Transformation, fusion ou scission transfrontalière : on en reparle dans 1 an
Publié
par
Patrick Jacquemot
le 31/01/2025 à 16:01
« Il ne fallait vraiment plus tarder. Nous étions arrivés au bout du temps imparti, après c’était la sanction !» La députée Stéphanie Weydert le reconnait si, fin janvier, les députés ont adopté le projet de loi 8053 c’est sous la pression du chrono. « Mais l’on sait que le texte est bon… mais très perfectible », commente sans complexe l’élue CSV. Eh oui, si le Luxembourg discute depuis 2021 de cette intégration du texte d’une directive européenne visant à mieux encadrer les transformations, fusions ou scissions transfrontalière de sociétés, les articles approuvés désormais sont loin de le satisfaire.
Certes, le texte approuvé a intégré quelques oppositions formelles dictées par le Conseil d’État, mais de l’aveu même de la parlementaire, « il y a encore bien d’autres remarques intéressantes (dont celles de la Chambre des notaires) dont nous n’avons pas encore pu tenir compte ». Il y a par exemple à réécrire des passages sur le contrôle anti-abus ou cette notion de “soupçon manifeste” et tant d’autres points.
Aussi, deux jours avant de voter le texte, une motion était approuvée.
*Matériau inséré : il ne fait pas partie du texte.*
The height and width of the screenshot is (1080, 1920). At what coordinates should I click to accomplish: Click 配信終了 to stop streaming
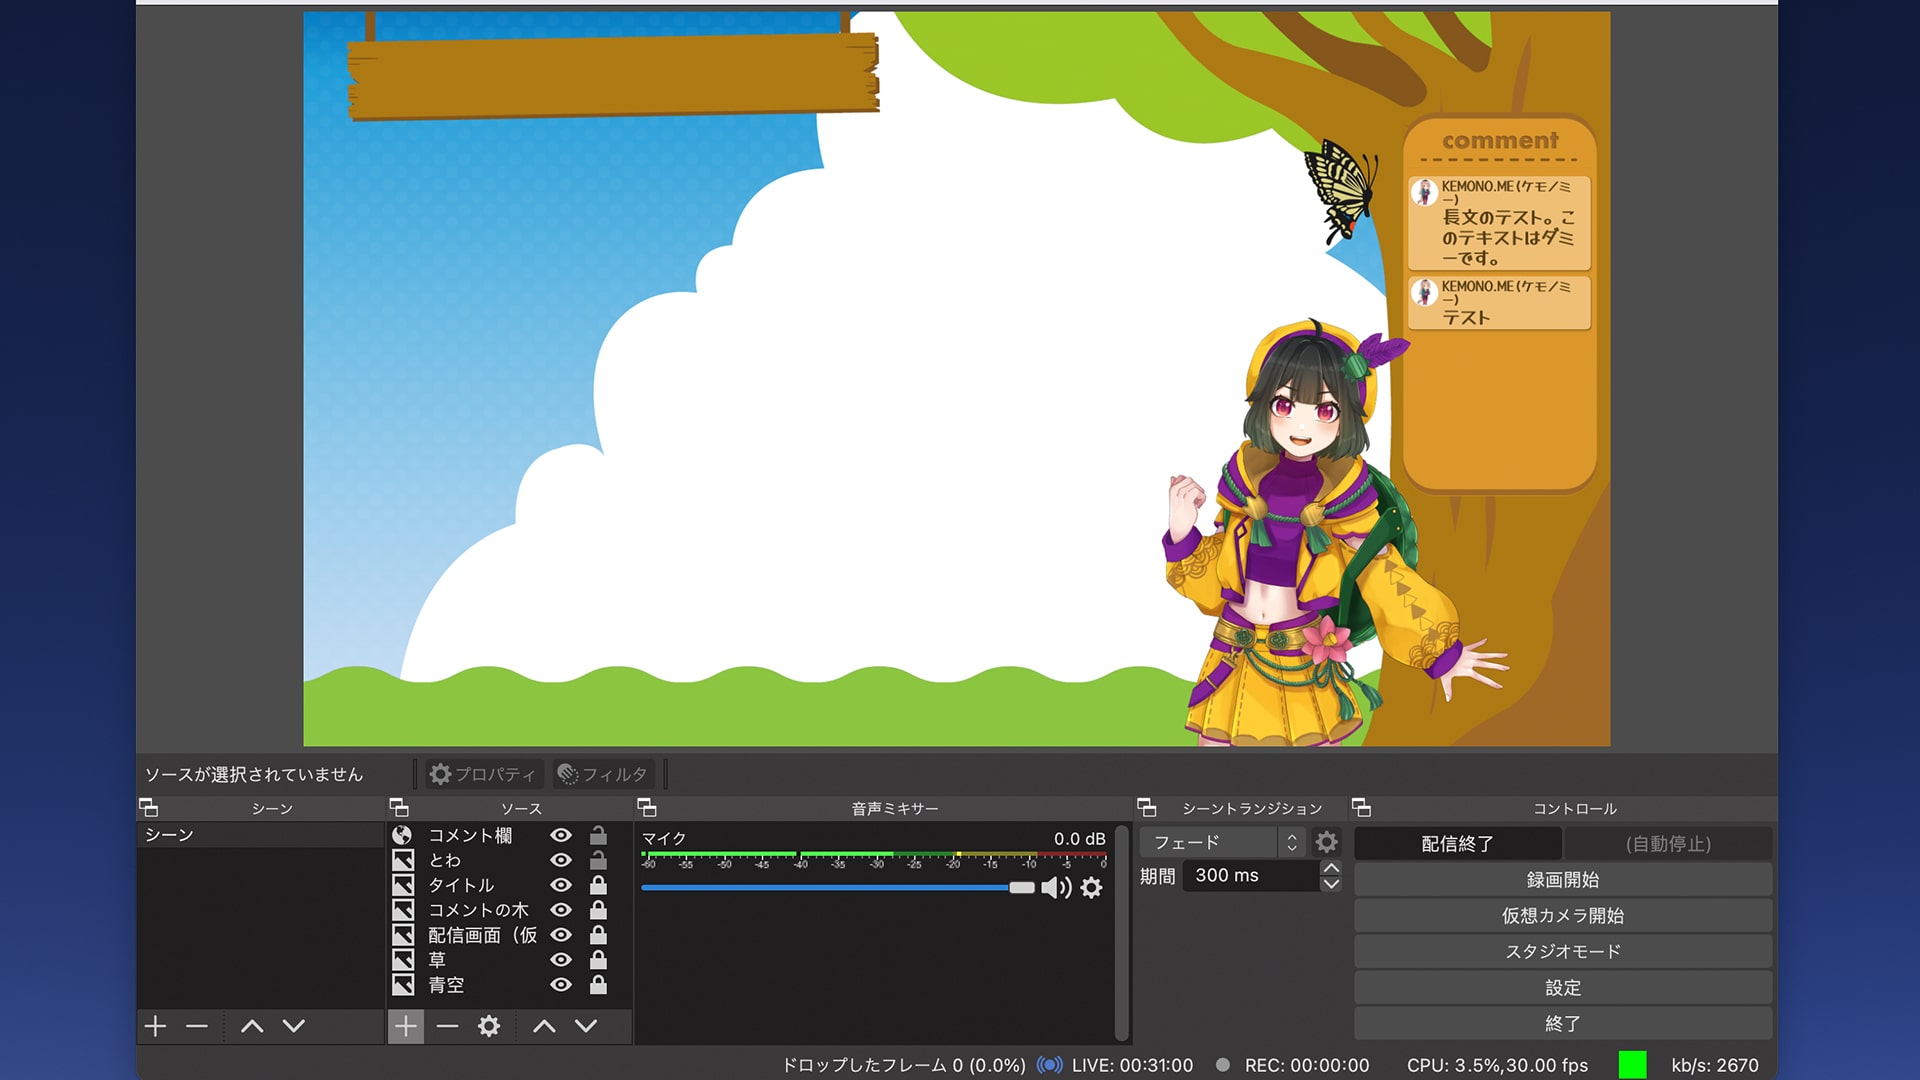(x=1458, y=843)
Parole : après un an d’application de la loi en question, les députés s’engagent à effectuer une « évaluation qualitative » du texte une fois confronté à la réalité.
La “CRDS” en stand-by
Un droit de révision dans un délai aussi court, voilà qui reste rare (voire unique). « Les lois sont imprimées et finalement pas gravées définitivement dans le marbre. Je trouve d’ailleurs cela plutôt sain qu’un Parlement puisse reconnaître ses faiblesses législatives et les corrigent vite ! », note Stéphanie Weydert.
Mais il est vrai que si les députés se repencheront aussi vite sur la retranscription de la directive, c’est qu’elle impacte l’activité économique et financière du pays.
Ainsi, de 2020 à 2023, ce sont environ 755 fusions transfrontalières qui ont été gérées depuis le Grand-Duché, sans oublier les 1.534 transferts de sièges d’entreprises qu’il a fallu aussi avalisés. « Et le bon contrôle de ces “mouvements” tout comme le respect de la facilité d’établissement des sociétés au sein des pays de l’UE peut faire le bonheur ou le malheur de la Place financière… » D’où “l’impatience” déjà affichée à bien clarifier la loi du 25 janvier 2025.
Pourtant, si cette fois, le texte a été adopté à la va-vite, il est une autre directive européenne à intégrer dans le Droit national qui, elle, devra attendre au-delà de ce que la Commission et le Parlement avait fixé. Il s’agit du texte sur la CRDS, la Corporate Sustainability Reporting Directive. « Mais là, ce sont les élus européens qui sont sans doute allés un peu trop vite… », ironise Stéphanie Weydert.
En effet, l’obligation faite à toute entreprise de l’Union de publier chaque année un rapport annuel sur leur durabilité selon des critères environnementaux, sociaux et de gouvernance est tout sauf bien accepté par le milieu entrepreneuriale. Car si les grandes sociétés sont rodés à ce type d’analyse, les PME n’ont vraiment pas que cela à faire… Et récemment encore, la Fédération des industriels luxembourgeois (Fédil) l’a rappelé au Premier ministre.
Luc Frieden en a convenu : ce millier d’informations (!) a collecté en interne ou à mesurer auprès de ses sous-traitants ou fournisseurs relève de l’impossible pour certains “petits” patrons. D’ailleurs il a d’ores et déjà annoncé que le Luxembourg ne travaillerait pas sur ce texte mal-né, inadapté aux réalités du terrain.
D’ailleurs le Grand-Duché n’est pas le seul État à rester perplexe face à la directive de reporting, 7 autres parlements n’ont toujours pas retranscrit le texte dans leur Droit. Alors que chacun plaide pour plus de simplification administrative (au bénéfice des citoyens comme du business), il y a là une copie à revoir.
La Commission européenne a entendu le message, et promis de modifier d’ici deux mois sa directive (votée il y a deux ans). « Nous attendrons donc des articles améliorés avant que le Parlement luxembourgeois se décide, précise Stéphanie Weydert. Nous n’allions pas faire pour défaire un trimestre plus tard ! » Décidément le pragmatisme est à la mode chez les parlementaires.